▶ **DATA**
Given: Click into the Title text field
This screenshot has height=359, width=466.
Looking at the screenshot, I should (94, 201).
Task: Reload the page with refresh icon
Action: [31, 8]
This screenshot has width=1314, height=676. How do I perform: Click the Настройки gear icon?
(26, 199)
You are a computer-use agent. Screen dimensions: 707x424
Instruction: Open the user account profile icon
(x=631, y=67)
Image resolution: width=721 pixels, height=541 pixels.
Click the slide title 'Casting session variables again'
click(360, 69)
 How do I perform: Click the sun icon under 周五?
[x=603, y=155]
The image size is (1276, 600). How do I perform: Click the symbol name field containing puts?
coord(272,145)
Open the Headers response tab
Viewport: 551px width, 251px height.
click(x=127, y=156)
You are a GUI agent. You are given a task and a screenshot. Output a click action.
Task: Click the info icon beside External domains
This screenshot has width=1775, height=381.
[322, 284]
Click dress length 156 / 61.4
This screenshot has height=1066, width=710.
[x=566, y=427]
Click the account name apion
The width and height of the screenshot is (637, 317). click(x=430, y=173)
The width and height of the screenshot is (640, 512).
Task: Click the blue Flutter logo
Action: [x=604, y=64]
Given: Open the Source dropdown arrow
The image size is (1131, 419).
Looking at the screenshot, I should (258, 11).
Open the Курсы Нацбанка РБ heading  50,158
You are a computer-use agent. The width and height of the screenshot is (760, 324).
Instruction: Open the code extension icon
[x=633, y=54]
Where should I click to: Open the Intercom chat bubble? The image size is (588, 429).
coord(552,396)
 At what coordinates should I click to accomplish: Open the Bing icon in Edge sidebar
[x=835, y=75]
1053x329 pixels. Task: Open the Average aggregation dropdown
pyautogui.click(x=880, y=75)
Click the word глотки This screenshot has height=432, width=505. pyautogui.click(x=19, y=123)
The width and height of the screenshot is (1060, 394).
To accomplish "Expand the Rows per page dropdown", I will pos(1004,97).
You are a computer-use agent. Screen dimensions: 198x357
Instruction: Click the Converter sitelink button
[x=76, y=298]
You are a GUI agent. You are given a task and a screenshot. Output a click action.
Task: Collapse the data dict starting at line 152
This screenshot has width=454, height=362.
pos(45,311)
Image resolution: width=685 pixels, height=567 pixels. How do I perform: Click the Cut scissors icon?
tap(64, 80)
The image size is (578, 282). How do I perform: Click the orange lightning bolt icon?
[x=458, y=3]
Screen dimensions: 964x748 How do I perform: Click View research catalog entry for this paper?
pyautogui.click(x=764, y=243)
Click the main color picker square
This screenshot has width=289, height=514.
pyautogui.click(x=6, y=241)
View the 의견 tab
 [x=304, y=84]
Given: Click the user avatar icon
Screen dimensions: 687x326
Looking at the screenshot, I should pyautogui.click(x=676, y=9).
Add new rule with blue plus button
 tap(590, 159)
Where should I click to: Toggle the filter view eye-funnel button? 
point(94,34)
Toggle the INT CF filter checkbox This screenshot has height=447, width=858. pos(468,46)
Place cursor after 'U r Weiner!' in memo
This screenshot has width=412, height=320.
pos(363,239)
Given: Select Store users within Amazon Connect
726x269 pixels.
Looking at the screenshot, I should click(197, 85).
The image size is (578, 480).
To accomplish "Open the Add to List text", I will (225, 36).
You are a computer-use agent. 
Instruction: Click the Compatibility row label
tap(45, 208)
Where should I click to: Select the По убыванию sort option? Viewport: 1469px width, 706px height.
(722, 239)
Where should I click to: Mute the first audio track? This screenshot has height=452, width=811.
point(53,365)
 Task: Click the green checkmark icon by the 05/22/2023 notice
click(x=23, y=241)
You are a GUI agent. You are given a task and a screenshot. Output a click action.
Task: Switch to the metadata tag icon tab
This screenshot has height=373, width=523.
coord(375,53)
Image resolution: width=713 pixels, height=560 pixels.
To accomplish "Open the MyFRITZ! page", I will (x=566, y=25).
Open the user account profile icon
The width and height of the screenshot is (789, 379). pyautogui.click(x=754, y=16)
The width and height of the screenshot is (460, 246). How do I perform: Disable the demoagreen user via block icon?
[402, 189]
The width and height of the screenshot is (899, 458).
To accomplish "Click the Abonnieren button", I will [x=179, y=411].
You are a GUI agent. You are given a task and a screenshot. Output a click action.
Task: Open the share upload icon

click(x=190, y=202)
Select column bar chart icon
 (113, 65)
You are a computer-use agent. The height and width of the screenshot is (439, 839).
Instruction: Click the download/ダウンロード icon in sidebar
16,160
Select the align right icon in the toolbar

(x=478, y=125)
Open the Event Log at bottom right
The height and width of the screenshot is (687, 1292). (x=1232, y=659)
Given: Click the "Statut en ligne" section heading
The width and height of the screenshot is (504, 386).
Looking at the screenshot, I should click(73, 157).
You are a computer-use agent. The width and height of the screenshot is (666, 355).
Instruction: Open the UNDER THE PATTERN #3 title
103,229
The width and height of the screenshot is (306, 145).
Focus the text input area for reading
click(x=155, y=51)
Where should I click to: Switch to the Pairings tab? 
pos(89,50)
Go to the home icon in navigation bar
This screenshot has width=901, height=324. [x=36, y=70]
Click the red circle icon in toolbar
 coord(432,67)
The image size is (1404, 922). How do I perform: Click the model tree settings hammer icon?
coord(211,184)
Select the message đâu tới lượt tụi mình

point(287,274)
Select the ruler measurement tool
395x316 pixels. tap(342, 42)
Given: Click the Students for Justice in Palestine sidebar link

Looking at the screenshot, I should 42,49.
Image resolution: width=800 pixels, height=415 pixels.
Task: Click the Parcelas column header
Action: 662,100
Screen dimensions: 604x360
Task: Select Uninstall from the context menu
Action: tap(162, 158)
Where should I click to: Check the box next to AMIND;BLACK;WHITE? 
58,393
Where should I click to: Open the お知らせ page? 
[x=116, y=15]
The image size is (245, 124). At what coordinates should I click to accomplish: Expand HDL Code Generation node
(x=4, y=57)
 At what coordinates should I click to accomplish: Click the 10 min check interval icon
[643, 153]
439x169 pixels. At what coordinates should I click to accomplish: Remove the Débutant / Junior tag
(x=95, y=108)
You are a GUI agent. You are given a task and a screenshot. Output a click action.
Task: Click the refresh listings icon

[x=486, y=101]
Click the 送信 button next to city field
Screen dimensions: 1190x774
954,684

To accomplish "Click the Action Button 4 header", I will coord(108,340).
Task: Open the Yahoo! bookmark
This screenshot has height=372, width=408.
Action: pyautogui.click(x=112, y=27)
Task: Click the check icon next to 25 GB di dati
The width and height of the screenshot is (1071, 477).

▶ **WHAT TO DO**
Please print each entry once more, exactly as it reads.

▶ **EXERCISE ANSWER**
Given: Click into the Title text field
This screenshot has height=359, width=466.
Looking at the screenshot, I should (94, 201).
Task: Reload the page with refresh icon
Action: [31, 8]
This screenshot has width=1314, height=676. How do I perform: Click the Настройки gear icon?
(26, 199)
You are a computer-use agent. Screen dimensions: 707x424
Instruction: Open the user account profile icon
(x=631, y=67)
Image resolution: width=721 pixels, height=541 pixels.
Click the slide title 'Casting session variables again'
click(360, 69)
 How do I perform: Click the sun icon under 周五?
[x=603, y=155]
The image size is (1276, 600). How do I perform: Click the symbol name field containing puts?
coord(272,145)
Open the Headers response tab
Viewport: 551px width, 251px height.
click(x=127, y=156)
You are a GUI agent. You are given a task and a screenshot. Output a click action.
Task: Click the info icon beside External domains
This screenshot has width=1775, height=381.
[322, 284]
Click dress length 156 / 61.4
This screenshot has height=1066, width=710.
[x=566, y=427]
Click the account name apion
The width and height of the screenshot is (637, 317). click(x=430, y=173)
The width and height of the screenshot is (640, 512).
Task: Click the blue Flutter logo
Action: [x=604, y=64]
Given: Open the Source dropdown arrow
The image size is (1131, 419).
Looking at the screenshot, I should (258, 11).
Open the Курсы Нацбанка РБ heading  50,158
You are a computer-use agent. The width and height of the screenshot is (760, 324).
Instruction: Open the code extension icon
[x=633, y=54]
Where should I click to: Open the Intercom chat bubble? The image size is (588, 429).
coord(552,396)
 At what coordinates should I click to accomplish: Open the Bing icon in Edge sidebar
[x=835, y=75]
1053x329 pixels. Task: Open the Average aggregation dropdown
pyautogui.click(x=880, y=75)
Click the word глотки This screenshot has height=432, width=505. pyautogui.click(x=19, y=123)
The width and height of the screenshot is (1060, 394).
To accomplish "Expand the Rows per page dropdown", I will pos(1004,97).
You are a computer-use agent. Screen dimensions: 198x357
Instruction: Click the Converter sitelink button
[x=76, y=298]
You are a GUI agent. You are given a task and a screenshot. Output a click action.
Task: Collapse the data dict starting at line 152
This screenshot has width=454, height=362.
pos(45,311)
Image resolution: width=685 pixels, height=567 pixels. How do I perform: Click the Cut scissors icon?
tap(64, 80)
The image size is (578, 282). How do I perform: Click the orange lightning bolt icon?
[x=458, y=3]
Screen dimensions: 964x748 How do I perform: Click View research catalog entry for this paper?
pyautogui.click(x=764, y=243)
Click the main color picker square
This screenshot has width=289, height=514.
pyautogui.click(x=6, y=241)
View the 의견 tab
 [x=304, y=84]
Given: Click the user avatar icon
Screen dimensions: 687x326
Looking at the screenshot, I should pyautogui.click(x=676, y=9).
Add new rule with blue plus button
 tap(590, 159)
Where should I click to: Toggle the filter view eye-funnel button? 
point(94,34)
Toggle the INT CF filter checkbox This screenshot has height=447, width=858. pos(468,46)
Place cursor after 'U r Weiner!' in memo
This screenshot has width=412, height=320.
pos(363,239)
Given: Select Store users within Amazon Connect
726x269 pixels.
Looking at the screenshot, I should click(197, 85).
The image size is (578, 480).
To accomplish "Open the Add to List text", I will (225, 36).
You are a computer-use agent. 
Instruction: Click the Compatibility row label
tap(45, 208)
Where should I click to: Select the По убыванию sort option? Viewport: 1469px width, 706px height.
(722, 239)
Where should I click to: Mute the first audio track? This screenshot has height=452, width=811.
point(53,365)
 Task: Click the green checkmark icon by the 05/22/2023 notice
click(x=23, y=241)
You are a GUI agent. You are given a task and a screenshot. Output a click action.
Task: Switch to the metadata tag icon tab
This screenshot has height=373, width=523.
coord(375,53)
Image resolution: width=713 pixels, height=560 pixels.
To accomplish "Open the MyFRITZ! page", I will (x=566, y=25).
Open the user account profile icon
The width and height of the screenshot is (789, 379). pyautogui.click(x=754, y=16)
The width and height of the screenshot is (460, 246). How do I perform: Disable the demoagreen user via block icon?
[402, 189]
The width and height of the screenshot is (899, 458).
To accomplish "Click the Abonnieren button", I will [x=179, y=411].
You are a GUI agent. You are given a task and a screenshot. Output a click action.
Task: Open the share upload icon

click(x=190, y=202)
Select column bar chart icon
 (113, 65)
You are a computer-use agent. The height and width of the screenshot is (439, 839).
Instruction: Click the download/ダウンロード icon in sidebar
16,160
Select the align right icon in the toolbar

(x=478, y=125)
Open the Event Log at bottom right
The height and width of the screenshot is (687, 1292). (x=1232, y=659)
Given: Click the "Statut en ligne" section heading
The width and height of the screenshot is (504, 386).
Looking at the screenshot, I should click(73, 157).
You are a computer-use agent. The width and height of the screenshot is (666, 355).
Instruction: Open the UNDER THE PATTERN #3 title
103,229
The width and height of the screenshot is (306, 145).
Focus the text input area for reading
click(x=155, y=51)
Where should I click to: Switch to the Pairings tab? 
pos(89,50)
Go to the home icon in navigation bar
This screenshot has width=901, height=324. [x=36, y=70]
Click the red circle icon in toolbar
 coord(432,67)
The image size is (1404, 922). How do I perform: Click the model tree settings hammer icon?
coord(211,184)
Select the message đâu tới lượt tụi mình

point(287,274)
Select the ruler measurement tool
395x316 pixels. tap(342, 42)
Given: Click the Students for Justice in Palestine sidebar link

Looking at the screenshot, I should 42,49.
Image resolution: width=800 pixels, height=415 pixels.
Task: Click the Parcelas column header
Action: 662,100
Screen dimensions: 604x360
Task: Select Uninstall from the context menu
Action: tap(162, 158)
Where should I click to: Check the box next to AMIND;BLACK;WHITE? 
58,393
Where should I click to: Open the お知らせ page? 
[x=116, y=15]
The image size is (245, 124). At what coordinates should I click to accomplish: Expand HDL Code Generation node
(x=4, y=57)
 At what coordinates should I click to accomplish: Click the 10 min check interval icon
[643, 153]
439x169 pixels. At what coordinates should I click to accomplish: Remove the Débutant / Junior tag
(x=95, y=108)
You are a GUI agent. You are given a task and a screenshot. Output a click action.
Task: Click the refresh listings icon

[x=486, y=101]
Click the 送信 button next to city field
Screen dimensions: 1190x774
954,684

To accomplish "Click the Action Button 4 header", I will coord(108,340).
Task: Open the Yahoo! bookmark
This screenshot has height=372, width=408.
Action: pyautogui.click(x=112, y=27)
Task: Click the check icon next to 25 GB di dati
The width and height of the screenshot is (1071, 477).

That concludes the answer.